Catherine stepped up to the exhibit label on the plinth and drew out her reading glasses. “Horse!” She read. “I can’t believe it. I don’t suppose you people have the Mona Lisa stashed somewhere, labeled Smiling Girl?”
“Not just Horse,” she said. THE horse. What you have here is the greatest racing stallion in American turf history.
Jess’ story is just one of the threads in this magnificent historical novel. Warfield’s Jarret is a slave on the farm of a famous horse breeder, not given a last name, but identified by his owner’s name. Thomas Scott is a not well known artist who is commissioned to paint a portrait of Darley, a racehorse who has been given to Jarret’s father, Harry, who has bought his own freedom. The horse is given to him in lieu of a year’s wages, and yet it is against the law for a negro to own a racehorse, let alone to race him in stakes races. So, the horse must be officially registered in Warfield’s name.
It is Jarret who raises and trains the horse, and in a manner that differs in important ways from tradition. Unlike today’s thoroughbreds who are raced as two year olds. Darley is not even ridden until he is much older.

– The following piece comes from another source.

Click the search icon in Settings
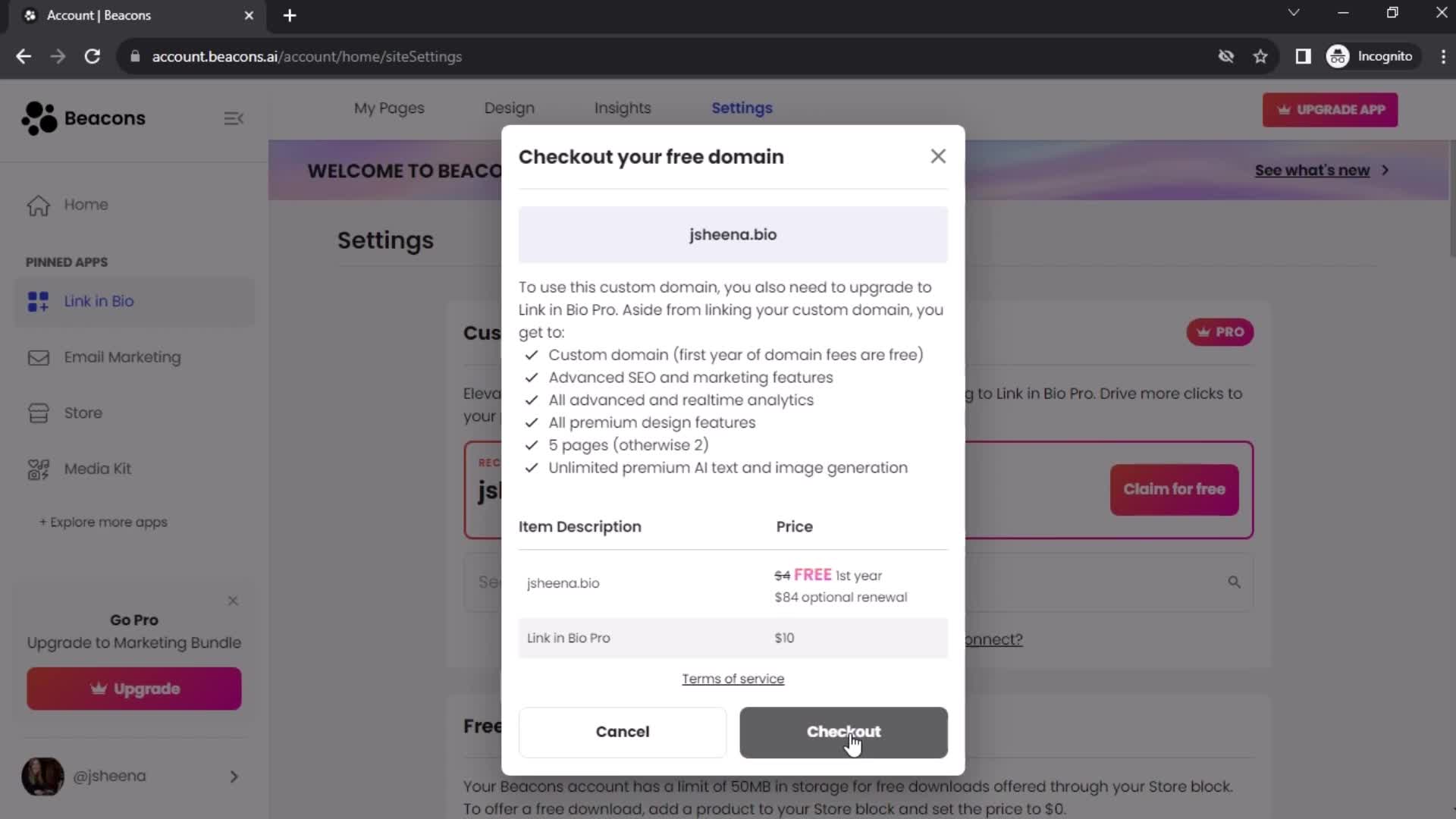This screenshot has height=819, width=1456. click(x=1233, y=582)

“When can we ride him? She asked.”
“Long time yet, miss Clay. His bones got to grow. Best let that happen in its own good time. Harry, “didn’t hold with the newfangled idea of racing two-year-olds.”
Instead the horses are not raced until they are four or older, and they are trained to run four mile heats, sometimes three such heats in a single day.

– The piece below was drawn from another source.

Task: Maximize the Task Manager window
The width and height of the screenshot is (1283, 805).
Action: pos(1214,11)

Alongside the story of Darley the racehorse, there is in this carefully researched novel another more serious strain regarding slavery and the perilous lives of slaves who can be bought and sold on the whim of the owner. Jarret’s father intends to buy his son out of slavery, but he has already depleted his funds in buying the freedom of his wife, and is counting on the purses from races to buy Jarret’s freedom.
Jarret is close to horses from his infancy. “Look at him…He’s half colt himself.”
The first bed he could remember was in a horse stall. He shared straw with the two geldings in the carriage house while his mother slept in the mansion, nursemaid to the mistress’s infant. Jarret hardly saw her. His first language had been the subtle gestures and sounds of horses. He’d been slow to master human speech, but he could interpret the horses: their moods, their alliances, their simple wants and many fears. He came to believe that horses lived with a world of fear, and when you grasped that, you had a clear idea of how to be with them.
Much of this novel is about the mounting sense of rebellion among the slaves, wanting to run and to be free, but so aware of the consequences if caught. Theo, the Englishman horse painter is well aware of how negroes are depicted by artists, and is writing a dissertation on the depictions of Africans in British art.
He planned to write of Coon caricatures, Oriental fantasies, the decorative enslaved servant in ornate livery, proffering fruit or waving peacock-feathered fans for a White master. His thesis argued that these paintings were never meant to be viewed as portraits of individuals, merely status signifiers of the privilege, wealth, and power of the White sitters. The reality of quotidian Black life didn’t merit depiction…
This is a superb novel on so many levels, and the journalist, historian Brooks juggles the various stories with the same craftsmanship that won her the Pulitzer prize for her earlier book March.